Parsimony and Likelihood

M. Drew LaMar
March 3, 2021

Announcements

Reading assignment for Friday: Anderson, Appendix A: Likelihood Theory

Models - General Definition

Definition: A model is a simplified, abstract (or concrete) representation of objects and their representations or processes in the real world.

The Importance of Good Data

Quote: “Meaningful data of sufficient quantity are the grist of scientific bread.”

Is the study sound so that an inductive inference can be justified?
- Experimental design should be able to address predictions from…
- …one or a number of scientific hypotheses that have been well thought out.
Are the data analysis methods sound? Relies on…
- …adequate modeling and
- objective approaches to model selection.

Information and Statistics

Quote: “If data are collected in an appropriate manner, then there is information in the sample data about the process or system under study.”

Mathematical model is required (in most cases) to obtain information from the data.
Inductive vs deductive reasoning
Inductive: “inference of a generalized conclusion from particular instances” (sample -> population)
Statistics adds rigor to the inductive process.
The inference comes from a model that approximates the system or process of interest.

Models in Science

Quantification is essential due to variation and complexity.

Quote: “Unless one is engaged in simple descriptive studies, they [the empirical sciences] must deal with mathematical models.”

Quote: “We are not trying to model the data; instead, we are trying to model the information in the data.”

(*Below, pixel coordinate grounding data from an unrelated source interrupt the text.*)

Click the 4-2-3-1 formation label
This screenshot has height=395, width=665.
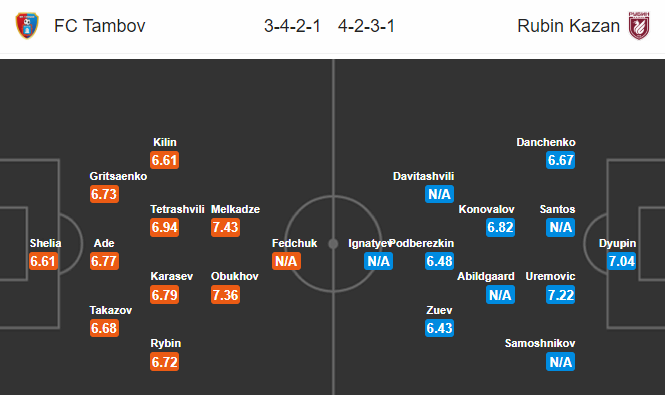pyautogui.click(x=366, y=26)
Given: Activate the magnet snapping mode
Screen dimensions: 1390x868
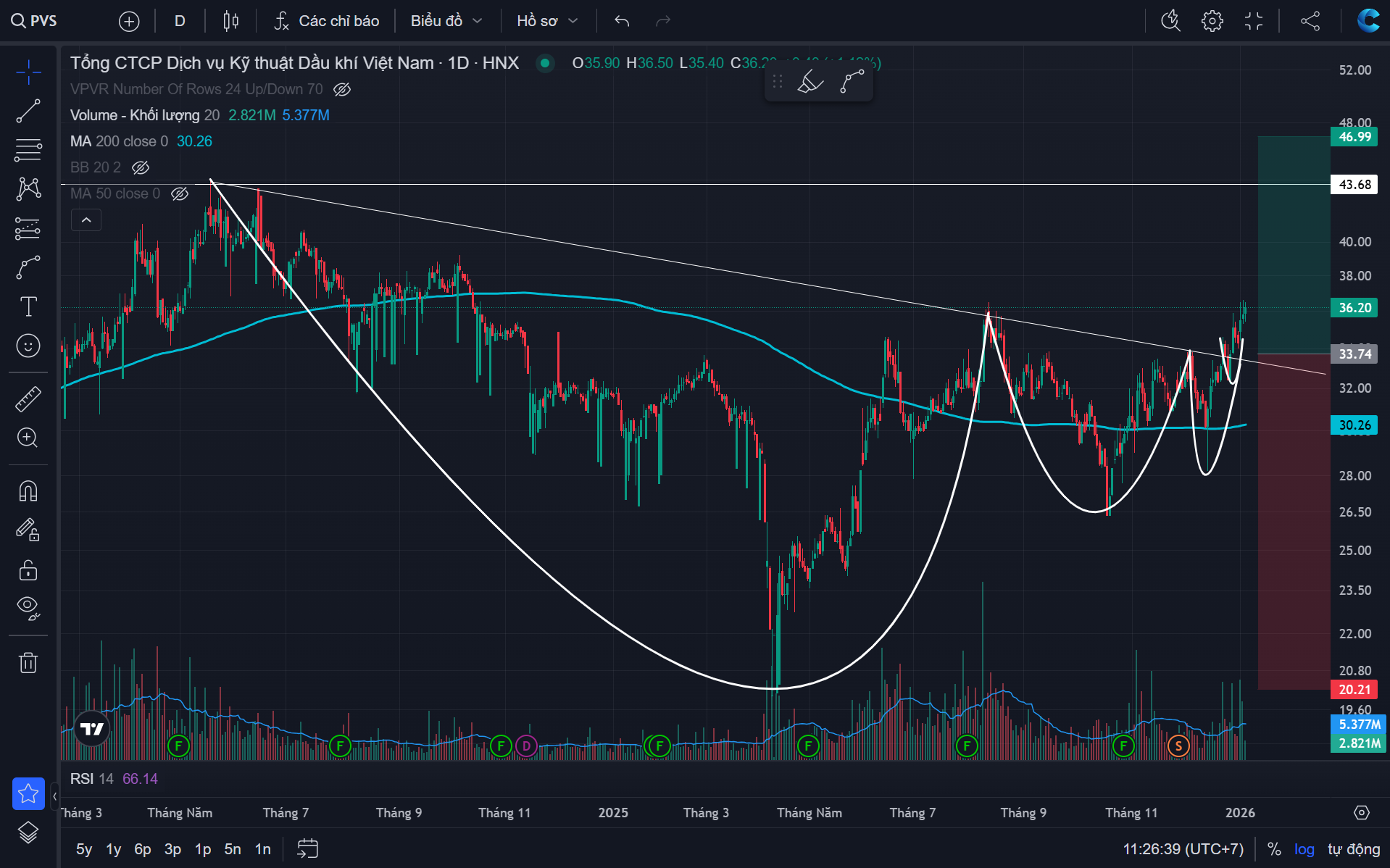Looking at the screenshot, I should click(x=28, y=491).
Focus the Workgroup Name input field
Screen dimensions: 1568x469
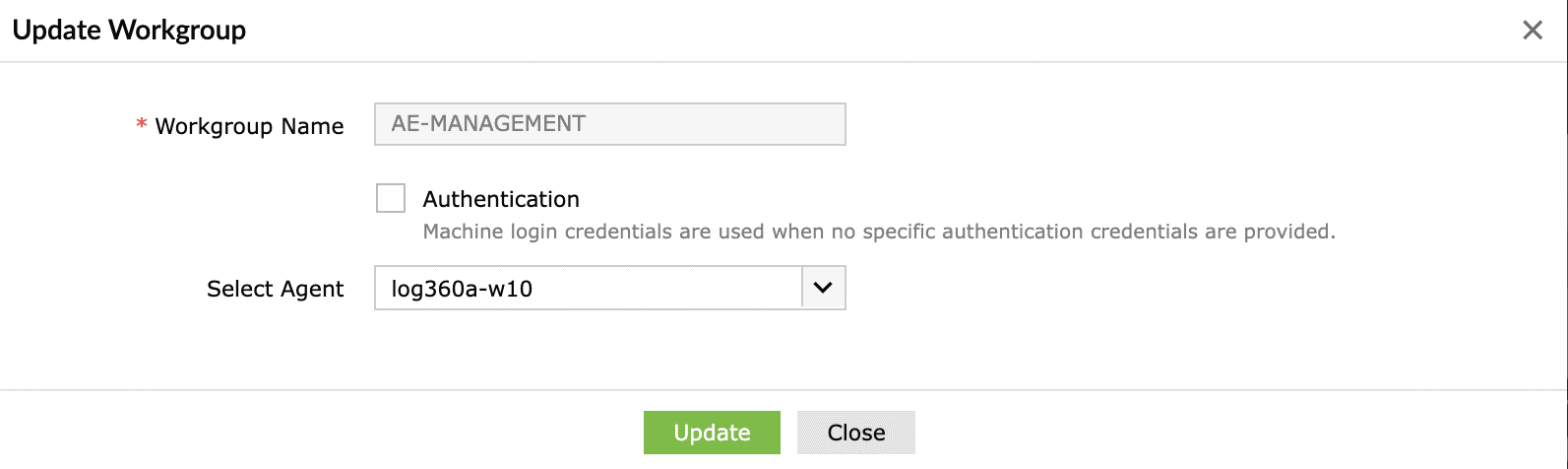tap(609, 124)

Quote: “Data contain both information and noise; fitting the data perfectly would include modeling the noise and this is counter to our science objective.”

Models in Science

Quote: “Models must be derived to carefully represent each of the science hypotheses.”

\[ H_{1} \Leftrightarrow g_{1}, \ H_{2} \Leftrightarrow g_{2}, \ldots, H_{k} \Leftrightarrow g_{k}. \]

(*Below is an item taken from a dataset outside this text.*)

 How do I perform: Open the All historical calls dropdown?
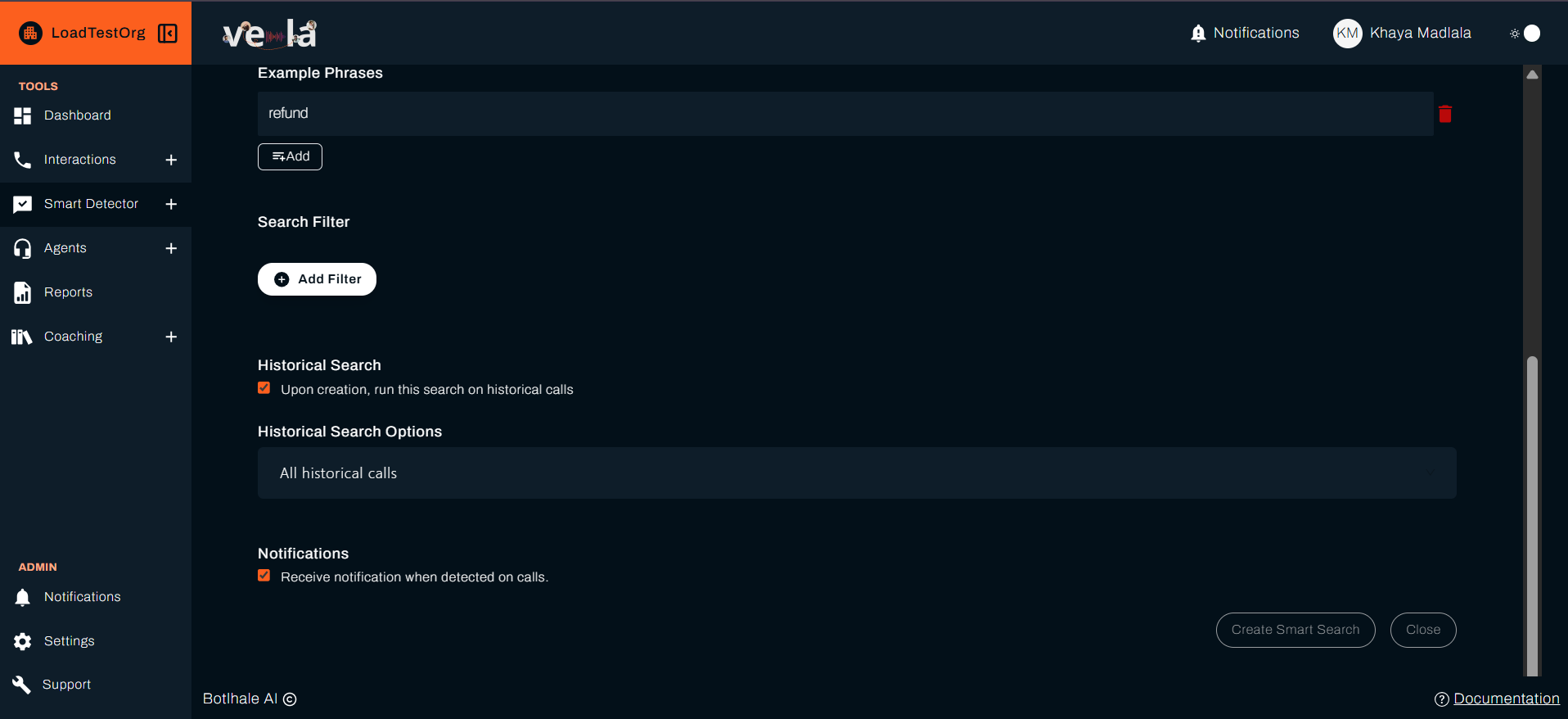856,473
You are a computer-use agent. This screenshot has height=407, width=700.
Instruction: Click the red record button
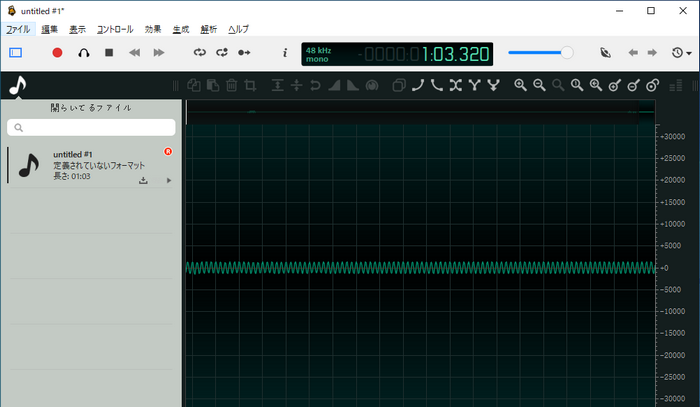57,52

Scientific Question: What is the support or empirical evidence for the ith hypothesis (via its corresponding model), relative to others in the set.

Model Selection: What is the the evidence for each of the hypotheses (and their associated models), given the data.

Models are Approximations

“All models are wrong, but some are useful.”
- Box

Example: Population survival \[ n_{t+1} = s\cdot n_{t} \]

Assumptions:

Population survival rate \( s \) does not change over time.
Each individual most likely has a different survival rate (\( s \) represents the population average).
Biotic and abiotic factors that influence survival rate are being ignored.

Models are Approximations

Discuss: What about Hardy-Weinberg equilibrium? What are the assumptions and approximations that go into this model?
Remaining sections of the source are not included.